The goal is to identify as many words that meet the following criteria:
- The word must be at least four letters long.
- The word must include the central letter.
- The word cannot include any letter beyond the seven given letters.

Note that letters can be repeated. For example, the words GAME and AMALGAM are both acceptable words. Four-letter words are worth 1 point each, while five-letter words are worth 5 points, six-letter words are worth 6 points, seven-letter words are worth 7 points, etc. Words that use all of the seven letters in the honeycomb are known as “pangrams” and earn 7 bonus points (in addition to the points for the length of the word). So in the above example, MEGAPLEX is worth 15 points.

Which seven-letter honeycomb results in the highest possible game score? To be a valid choice of seven letters, no letter can be repeated, it must not contain the letter S (that would be too easy) and there must be at least one pangram.
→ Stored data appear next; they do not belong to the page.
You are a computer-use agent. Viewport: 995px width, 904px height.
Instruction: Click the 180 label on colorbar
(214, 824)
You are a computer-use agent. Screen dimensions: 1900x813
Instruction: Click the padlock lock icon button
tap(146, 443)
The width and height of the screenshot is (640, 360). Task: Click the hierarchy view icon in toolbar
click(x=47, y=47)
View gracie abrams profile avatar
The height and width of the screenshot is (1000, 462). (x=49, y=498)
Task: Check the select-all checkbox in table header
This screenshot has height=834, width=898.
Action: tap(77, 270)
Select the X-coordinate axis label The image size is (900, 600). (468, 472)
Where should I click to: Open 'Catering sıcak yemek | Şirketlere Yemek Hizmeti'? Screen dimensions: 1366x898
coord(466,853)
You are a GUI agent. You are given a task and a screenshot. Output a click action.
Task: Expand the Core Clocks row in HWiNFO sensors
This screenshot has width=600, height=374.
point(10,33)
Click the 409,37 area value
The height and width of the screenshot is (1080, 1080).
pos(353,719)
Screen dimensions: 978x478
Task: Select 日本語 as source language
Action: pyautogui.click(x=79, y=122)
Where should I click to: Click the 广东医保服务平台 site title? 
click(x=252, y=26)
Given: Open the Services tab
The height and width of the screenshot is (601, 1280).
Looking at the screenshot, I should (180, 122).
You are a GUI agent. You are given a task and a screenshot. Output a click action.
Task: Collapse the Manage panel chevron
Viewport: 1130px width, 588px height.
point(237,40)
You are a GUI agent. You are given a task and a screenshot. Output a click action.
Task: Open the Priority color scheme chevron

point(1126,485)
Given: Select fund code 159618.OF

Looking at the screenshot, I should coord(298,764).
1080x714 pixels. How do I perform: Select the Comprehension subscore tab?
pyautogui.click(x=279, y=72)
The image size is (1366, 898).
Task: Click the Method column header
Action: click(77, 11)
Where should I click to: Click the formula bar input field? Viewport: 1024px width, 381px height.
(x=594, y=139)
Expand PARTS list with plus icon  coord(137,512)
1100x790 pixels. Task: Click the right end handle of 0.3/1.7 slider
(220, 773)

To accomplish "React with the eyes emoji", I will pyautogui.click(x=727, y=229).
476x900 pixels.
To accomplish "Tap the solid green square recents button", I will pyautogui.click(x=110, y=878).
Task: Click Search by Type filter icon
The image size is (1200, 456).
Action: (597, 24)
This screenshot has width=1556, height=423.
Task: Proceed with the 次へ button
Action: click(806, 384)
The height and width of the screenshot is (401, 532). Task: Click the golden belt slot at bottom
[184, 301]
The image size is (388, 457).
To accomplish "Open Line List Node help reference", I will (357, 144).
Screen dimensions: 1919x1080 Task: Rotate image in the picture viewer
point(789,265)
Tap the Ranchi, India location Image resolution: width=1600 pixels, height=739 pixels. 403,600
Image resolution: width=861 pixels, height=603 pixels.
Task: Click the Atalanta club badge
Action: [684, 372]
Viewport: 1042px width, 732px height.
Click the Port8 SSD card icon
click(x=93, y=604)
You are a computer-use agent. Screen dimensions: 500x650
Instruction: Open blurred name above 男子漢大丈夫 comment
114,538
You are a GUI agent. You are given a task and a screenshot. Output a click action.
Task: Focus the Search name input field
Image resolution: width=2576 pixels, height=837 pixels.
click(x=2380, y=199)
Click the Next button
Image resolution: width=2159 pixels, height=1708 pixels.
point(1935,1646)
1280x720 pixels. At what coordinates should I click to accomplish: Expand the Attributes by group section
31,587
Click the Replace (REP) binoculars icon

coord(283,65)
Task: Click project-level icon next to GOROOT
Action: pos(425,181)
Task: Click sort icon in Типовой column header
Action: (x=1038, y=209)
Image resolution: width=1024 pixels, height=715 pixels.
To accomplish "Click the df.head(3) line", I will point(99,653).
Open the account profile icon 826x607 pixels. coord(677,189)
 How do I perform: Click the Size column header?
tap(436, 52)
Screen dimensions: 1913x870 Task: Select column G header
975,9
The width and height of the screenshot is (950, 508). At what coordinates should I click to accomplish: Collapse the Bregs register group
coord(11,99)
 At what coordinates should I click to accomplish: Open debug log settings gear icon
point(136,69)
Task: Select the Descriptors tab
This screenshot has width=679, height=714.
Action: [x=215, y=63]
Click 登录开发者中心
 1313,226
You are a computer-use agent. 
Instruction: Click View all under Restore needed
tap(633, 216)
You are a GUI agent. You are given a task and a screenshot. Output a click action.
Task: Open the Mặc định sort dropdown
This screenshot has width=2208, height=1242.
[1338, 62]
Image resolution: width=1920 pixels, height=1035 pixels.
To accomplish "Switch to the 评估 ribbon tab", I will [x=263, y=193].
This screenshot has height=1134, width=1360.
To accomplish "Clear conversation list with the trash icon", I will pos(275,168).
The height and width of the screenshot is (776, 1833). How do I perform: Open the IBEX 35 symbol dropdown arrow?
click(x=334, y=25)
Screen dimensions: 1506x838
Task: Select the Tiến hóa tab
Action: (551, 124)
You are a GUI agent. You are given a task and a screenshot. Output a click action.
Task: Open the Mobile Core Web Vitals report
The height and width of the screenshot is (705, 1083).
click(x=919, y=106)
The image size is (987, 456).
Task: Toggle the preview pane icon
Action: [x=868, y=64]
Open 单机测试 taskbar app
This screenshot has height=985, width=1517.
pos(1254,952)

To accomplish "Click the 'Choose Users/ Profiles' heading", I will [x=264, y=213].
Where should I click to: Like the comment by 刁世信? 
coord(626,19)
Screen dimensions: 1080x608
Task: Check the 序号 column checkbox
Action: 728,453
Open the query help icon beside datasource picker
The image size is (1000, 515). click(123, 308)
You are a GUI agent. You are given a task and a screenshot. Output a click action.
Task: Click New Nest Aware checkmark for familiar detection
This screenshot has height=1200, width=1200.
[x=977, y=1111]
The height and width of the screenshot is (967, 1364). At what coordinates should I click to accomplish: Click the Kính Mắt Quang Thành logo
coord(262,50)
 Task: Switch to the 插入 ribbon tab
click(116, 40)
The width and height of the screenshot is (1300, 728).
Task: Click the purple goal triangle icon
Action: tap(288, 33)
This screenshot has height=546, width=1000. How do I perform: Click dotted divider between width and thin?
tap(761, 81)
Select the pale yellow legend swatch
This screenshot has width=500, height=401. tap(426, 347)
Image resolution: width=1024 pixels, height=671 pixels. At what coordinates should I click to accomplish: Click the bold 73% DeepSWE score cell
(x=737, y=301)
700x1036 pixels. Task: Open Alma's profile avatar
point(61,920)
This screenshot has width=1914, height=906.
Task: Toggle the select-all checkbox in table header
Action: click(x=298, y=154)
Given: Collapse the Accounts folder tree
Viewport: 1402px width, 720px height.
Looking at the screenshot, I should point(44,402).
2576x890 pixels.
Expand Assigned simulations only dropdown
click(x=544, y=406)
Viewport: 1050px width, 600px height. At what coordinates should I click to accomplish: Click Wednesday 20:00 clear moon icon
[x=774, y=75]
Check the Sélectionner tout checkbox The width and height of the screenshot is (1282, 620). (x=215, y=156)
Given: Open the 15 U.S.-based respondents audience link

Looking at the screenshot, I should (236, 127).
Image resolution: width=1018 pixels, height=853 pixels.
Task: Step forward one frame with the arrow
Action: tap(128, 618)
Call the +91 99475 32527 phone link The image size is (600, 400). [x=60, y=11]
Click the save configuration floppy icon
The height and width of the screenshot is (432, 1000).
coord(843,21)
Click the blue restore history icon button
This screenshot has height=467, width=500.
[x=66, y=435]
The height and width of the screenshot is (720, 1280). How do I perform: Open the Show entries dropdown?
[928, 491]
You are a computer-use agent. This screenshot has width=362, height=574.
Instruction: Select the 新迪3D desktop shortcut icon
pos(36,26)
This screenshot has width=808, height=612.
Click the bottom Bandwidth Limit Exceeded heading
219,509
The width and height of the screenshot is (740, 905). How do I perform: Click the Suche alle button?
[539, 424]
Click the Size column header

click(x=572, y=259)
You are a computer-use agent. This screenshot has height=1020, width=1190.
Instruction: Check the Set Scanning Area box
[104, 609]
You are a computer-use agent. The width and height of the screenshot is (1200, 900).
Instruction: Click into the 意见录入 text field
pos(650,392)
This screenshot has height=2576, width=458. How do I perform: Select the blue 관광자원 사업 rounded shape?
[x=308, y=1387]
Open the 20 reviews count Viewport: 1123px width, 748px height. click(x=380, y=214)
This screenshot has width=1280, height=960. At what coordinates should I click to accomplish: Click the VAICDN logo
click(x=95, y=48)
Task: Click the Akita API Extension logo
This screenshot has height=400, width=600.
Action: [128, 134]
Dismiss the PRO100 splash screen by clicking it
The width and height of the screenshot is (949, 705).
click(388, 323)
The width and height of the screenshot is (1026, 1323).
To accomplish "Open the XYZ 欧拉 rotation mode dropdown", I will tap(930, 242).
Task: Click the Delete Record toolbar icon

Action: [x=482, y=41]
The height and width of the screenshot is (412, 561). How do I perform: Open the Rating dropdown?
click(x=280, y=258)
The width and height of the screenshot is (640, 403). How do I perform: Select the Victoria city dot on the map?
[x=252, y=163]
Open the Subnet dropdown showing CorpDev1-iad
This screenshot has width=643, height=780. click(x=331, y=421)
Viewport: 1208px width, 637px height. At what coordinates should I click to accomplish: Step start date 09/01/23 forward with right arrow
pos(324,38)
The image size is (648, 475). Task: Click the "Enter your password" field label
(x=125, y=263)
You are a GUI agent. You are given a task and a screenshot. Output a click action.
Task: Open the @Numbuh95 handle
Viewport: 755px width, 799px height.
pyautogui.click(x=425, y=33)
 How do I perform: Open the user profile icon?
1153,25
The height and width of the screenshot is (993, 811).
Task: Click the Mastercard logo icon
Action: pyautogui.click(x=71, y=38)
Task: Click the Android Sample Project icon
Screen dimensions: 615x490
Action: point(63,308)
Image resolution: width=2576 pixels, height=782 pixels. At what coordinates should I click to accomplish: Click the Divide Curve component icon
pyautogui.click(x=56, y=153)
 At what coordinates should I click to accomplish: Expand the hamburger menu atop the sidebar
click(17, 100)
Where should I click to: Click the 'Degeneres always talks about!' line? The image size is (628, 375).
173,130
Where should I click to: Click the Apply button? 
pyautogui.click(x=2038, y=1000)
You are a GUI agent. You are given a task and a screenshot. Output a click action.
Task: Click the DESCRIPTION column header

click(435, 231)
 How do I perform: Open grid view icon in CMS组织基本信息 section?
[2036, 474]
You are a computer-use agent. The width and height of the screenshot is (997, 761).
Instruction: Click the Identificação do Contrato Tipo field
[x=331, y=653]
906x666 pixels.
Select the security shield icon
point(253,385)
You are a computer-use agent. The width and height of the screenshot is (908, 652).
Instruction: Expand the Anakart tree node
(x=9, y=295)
For consistency, please use [this word list](https://norvig.com/ngrams/enable1.txt) to check your game score.

---


# My solution

I used a brute-force approach. There are 3,364,900 different game boards and 44,585 eligible words. Solving this puzzle amounts to enumerating all possible words for each board and adding up their scores. In order to make this as efficient as possible, I used a few tricks:
- I filtered the dictionary to exclude words shorter than 4 letters or that used more than 7 different letters, since these can never occur.
- I pre-computed the scores of all remaining words in the dictionary
- I created separate sub-dictionaries for each letter of the alphabet (all words that contain 'a', all words that contain 'b', etc.)
- I used for loops that exit early when filtering the dictionary, which results in a 2x speed-up

After all was said and done, the function I wrote took on average 5.22ms to compute the score of each board, which meant it took about 4 hours 53 min to solve the whole problem.

The winning board was "RAEGINT" (with R in the center), for a total score of 3898.
This board yields a total of 537 words, 50 of which are pangrams.
The highest-scoring words are REAGGREGATING and REINTEGRATING (20 points each).

Here is the code I wrote to solve the problem:

In [72]:
from itertools import combinations
import json

### Methods that get run only once (efficiency is not important)

In [146]:
# read word list
with open('enable1.txt', 'r') as f:
    wlist = f.read().splitlines()
    
# all letters available (exlude 's')
letters = 'abcdefghijklmnopqrtuvwxyz'
    
# keep only the words that have length at least 4
wlist = [word for word in wlist if len(word) >= 4]

# eliminate words that contain the letter 's'
wlist = [word for word in wlist if 's' not in word]

# keep only the words that have at most 7 distinct letters
wlist = [word for word in wlist if len(set(word)) <= 7]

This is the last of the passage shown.